De manera chocante, hasta para escándalo de muchos, dice Isaías que "el Señor quiso triturarlo con el sufrimiento". La pasión no fue un accidente que a Dios se le escapara de las manos, no hay rincones del universo o de la historia que eludan el ámbito de su voluntad. Ni causa directamenteel mal ni se da a escondidas de Él.
El Siervo quiere cargar con el pecado de todos, con el mal del mundo. Su cuerpo destrozado da perceptibilidad de lo que es el mal del mundo y del sufrimiento interno de Jesús. En el crucificado, conocemos lo que es el pecado, se nos hace patente. Y, en las almibaradas imágenes que de Él hacemos, se pone de manifiesto lo mucho que eludimos mirar de frente la verdad: "Ante el cual se ocultan los rostros". En la medida que vamos mirando el desfigurado rostro de Jesús, vamos siendo capaces de mirar nuestro propio pecado; vamos pasando de la atrición a la contrición, de evitar temerosos las consecuencias del mal causado a mirar con amor a quien hemos triturado con el sufrimiento que han originado nuestros pecados.

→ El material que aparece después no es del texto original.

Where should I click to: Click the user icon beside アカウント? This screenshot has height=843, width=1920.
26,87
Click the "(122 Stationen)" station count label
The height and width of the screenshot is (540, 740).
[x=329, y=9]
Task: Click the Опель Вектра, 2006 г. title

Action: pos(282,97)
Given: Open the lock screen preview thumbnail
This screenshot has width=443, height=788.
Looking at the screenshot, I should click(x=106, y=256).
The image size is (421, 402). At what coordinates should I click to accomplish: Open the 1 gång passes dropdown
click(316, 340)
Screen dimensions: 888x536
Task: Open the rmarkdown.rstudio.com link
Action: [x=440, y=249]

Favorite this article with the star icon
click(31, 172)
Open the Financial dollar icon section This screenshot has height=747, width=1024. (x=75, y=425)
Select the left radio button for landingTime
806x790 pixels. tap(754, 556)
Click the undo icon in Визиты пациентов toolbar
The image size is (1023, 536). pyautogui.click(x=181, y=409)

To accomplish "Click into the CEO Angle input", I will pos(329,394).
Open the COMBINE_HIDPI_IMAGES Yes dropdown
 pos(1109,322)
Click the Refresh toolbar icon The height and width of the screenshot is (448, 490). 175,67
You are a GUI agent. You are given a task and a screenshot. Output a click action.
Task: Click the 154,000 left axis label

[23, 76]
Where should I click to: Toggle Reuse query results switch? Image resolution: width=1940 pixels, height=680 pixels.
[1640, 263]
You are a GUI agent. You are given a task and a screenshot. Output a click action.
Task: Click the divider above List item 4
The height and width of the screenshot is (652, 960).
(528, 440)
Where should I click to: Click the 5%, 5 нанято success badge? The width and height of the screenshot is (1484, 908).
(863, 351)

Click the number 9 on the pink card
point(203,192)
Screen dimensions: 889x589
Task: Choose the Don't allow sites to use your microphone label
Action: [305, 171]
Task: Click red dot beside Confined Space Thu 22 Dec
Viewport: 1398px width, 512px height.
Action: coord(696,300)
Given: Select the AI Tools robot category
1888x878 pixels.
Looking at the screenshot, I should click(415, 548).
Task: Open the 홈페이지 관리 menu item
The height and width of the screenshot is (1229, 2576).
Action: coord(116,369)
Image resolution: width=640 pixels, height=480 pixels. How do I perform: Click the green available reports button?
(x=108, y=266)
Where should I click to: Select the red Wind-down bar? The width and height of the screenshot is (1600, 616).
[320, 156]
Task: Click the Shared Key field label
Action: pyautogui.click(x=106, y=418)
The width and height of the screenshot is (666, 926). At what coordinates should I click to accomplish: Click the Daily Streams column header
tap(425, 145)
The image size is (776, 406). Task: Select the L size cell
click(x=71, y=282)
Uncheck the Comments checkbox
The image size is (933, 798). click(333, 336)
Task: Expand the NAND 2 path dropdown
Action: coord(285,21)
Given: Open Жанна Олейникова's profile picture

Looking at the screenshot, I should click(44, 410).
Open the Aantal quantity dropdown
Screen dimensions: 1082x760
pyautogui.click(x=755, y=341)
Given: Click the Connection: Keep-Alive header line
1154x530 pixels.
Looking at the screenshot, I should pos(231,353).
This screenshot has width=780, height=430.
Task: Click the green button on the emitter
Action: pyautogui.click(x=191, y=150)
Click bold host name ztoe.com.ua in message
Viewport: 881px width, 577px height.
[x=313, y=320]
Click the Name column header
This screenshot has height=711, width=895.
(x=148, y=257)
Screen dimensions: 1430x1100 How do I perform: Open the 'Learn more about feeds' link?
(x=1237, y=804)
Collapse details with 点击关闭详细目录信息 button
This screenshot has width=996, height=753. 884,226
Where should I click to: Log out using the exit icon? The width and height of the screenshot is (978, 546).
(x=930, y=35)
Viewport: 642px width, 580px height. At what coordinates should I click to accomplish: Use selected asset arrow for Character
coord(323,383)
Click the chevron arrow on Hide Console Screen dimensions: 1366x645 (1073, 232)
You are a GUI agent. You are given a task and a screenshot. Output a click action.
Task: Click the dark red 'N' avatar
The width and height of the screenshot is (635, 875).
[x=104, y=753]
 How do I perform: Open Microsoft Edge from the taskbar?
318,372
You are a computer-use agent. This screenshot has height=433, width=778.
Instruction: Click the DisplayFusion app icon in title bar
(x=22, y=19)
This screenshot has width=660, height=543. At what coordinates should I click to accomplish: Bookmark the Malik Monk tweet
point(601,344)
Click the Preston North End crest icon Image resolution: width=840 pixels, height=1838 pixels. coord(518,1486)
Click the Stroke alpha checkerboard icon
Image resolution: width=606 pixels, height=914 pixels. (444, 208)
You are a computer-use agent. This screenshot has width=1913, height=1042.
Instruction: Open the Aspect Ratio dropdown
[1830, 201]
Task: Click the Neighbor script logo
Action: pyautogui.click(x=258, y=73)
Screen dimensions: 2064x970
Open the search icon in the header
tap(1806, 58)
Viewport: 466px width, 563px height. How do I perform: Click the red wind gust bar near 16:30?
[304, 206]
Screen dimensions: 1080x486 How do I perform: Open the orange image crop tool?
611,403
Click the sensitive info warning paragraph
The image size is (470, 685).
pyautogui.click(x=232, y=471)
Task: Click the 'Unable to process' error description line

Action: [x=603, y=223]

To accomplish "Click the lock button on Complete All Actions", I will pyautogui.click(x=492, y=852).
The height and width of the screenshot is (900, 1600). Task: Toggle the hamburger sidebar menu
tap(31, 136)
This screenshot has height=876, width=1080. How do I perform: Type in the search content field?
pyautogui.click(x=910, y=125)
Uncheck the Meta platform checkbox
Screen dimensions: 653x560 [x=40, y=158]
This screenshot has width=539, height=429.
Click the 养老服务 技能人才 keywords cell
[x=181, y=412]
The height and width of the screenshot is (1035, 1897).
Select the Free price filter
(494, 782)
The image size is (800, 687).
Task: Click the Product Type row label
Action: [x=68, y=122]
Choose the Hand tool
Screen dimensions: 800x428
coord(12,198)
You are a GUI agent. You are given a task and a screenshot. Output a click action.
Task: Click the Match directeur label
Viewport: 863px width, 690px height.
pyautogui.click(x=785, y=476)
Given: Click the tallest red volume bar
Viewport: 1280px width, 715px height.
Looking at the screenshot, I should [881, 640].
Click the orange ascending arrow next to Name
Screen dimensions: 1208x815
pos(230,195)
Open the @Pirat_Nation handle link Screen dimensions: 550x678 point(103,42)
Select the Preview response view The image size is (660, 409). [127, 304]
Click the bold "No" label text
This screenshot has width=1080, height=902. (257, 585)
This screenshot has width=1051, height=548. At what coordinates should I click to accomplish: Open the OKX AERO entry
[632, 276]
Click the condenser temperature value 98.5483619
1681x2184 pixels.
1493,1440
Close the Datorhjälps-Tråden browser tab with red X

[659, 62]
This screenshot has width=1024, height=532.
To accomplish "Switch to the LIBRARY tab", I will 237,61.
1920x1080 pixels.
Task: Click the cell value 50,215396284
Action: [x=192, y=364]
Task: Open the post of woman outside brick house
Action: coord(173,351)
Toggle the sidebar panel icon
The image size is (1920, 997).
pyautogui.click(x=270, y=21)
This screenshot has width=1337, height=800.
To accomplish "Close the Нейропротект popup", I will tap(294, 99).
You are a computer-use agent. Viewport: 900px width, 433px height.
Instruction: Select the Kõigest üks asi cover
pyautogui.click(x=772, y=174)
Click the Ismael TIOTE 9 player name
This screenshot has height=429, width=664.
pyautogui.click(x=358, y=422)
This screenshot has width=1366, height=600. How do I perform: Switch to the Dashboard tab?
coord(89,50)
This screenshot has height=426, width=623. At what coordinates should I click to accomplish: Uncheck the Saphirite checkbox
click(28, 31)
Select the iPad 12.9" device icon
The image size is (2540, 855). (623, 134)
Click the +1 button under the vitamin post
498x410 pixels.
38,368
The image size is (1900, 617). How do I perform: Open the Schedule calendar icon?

La hermosura destrozada hace perceptible el mal, pero también el amor misericordioso de Dios; el elevado en la Cruz nos atrae hacia sí, la belleza del Amor divino se nos hace ahí presente. En el Crucificado vemos el juicio divino, el no al mal, nos queda patente nuestra condición pecadora. Pero el que se ha dejado seducir por la atracción de su belleza desvelada bajo el velo de lo repulsivo y lo mira no queda encerrado en la desesperación del mal en que se encuentra, sino que, a la par que conoce la justicia, el no de Dios, ve abierta la esperanza a la misericordia.
Triturado por el sufrimiento para la misericordia.